54. The method according to claim 53, wherein said IFN-β non-responding multiple sclerosis patient (MS-NR) is selected from the group consisting of IFN-β non- responding relapse-remittent multiple sclerosis patients (RRMS-NR) and IFN-β non-responding primary progressive multiple sclerosis patient (PPMS-NR).

55. The method according to claim 51 , wherein said IFN-β responding multiple sclerosis patient (MS-R) is selected from the group consisting of IFN-β responding relapse-remittent multiple sclerosis patients (RRMS-R) and IFN-β responding primary progressive multiple sclerosis patients (PPMS-R).

56. The method according to any of claims 53-55, wherein said sample is a blood sample, such as a blood sample selected from the group consisting of whole blood (optionally treated with an anticoagulant), blood plasma and a buffy coat.

57. The method according to claims 56, wherein the lymphocytes from said blood sample are separated or isolated.

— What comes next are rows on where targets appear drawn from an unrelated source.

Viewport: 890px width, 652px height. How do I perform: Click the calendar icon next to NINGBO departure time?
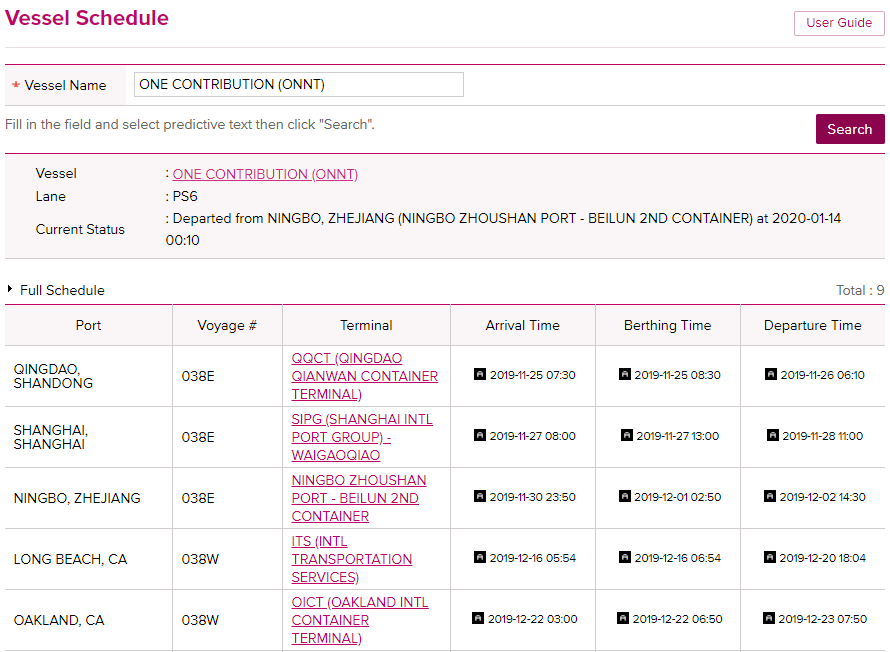click(770, 497)
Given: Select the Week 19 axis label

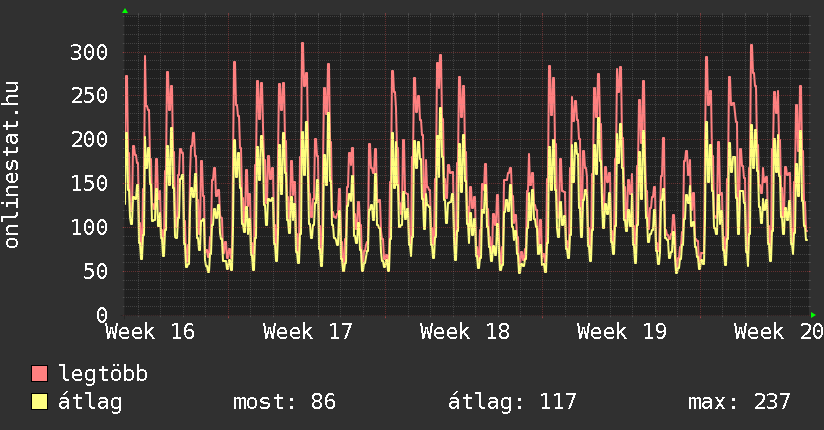Looking at the screenshot, I should [622, 332].
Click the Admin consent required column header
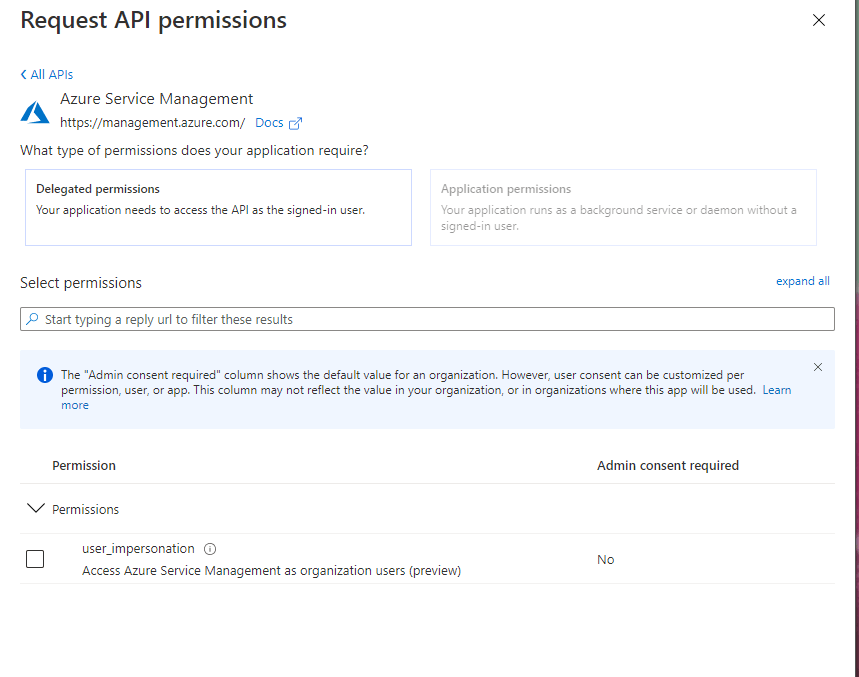The height and width of the screenshot is (677, 859). click(667, 465)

58. The method according to any of claims 53-57, wherein presence of

immunosuppressive FoxA1 + T cells is detected by FACS analysis.

59. The method according to any of claims 53-58, wherein IFN-β treatment is

discontinued if said MS patient is characterized as an IFN-β non-responding multiple sclerosis (MS-NR) patient.

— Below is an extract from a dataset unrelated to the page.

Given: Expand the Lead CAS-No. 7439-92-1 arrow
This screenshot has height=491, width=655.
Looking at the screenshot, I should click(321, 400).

60. The method according to any of claims 53-58, wherein IFN-β treatment is

continued if said MS patient is characterized as an IFN-β responding multiple sclerosis (MS-R) patient.

61 . The method according to any of claims 53-60, wherein said MS-R and/or MS- NR patient is treated with a bioactive agent according to any of claims 18-35, or the method according to any of claims 14-17.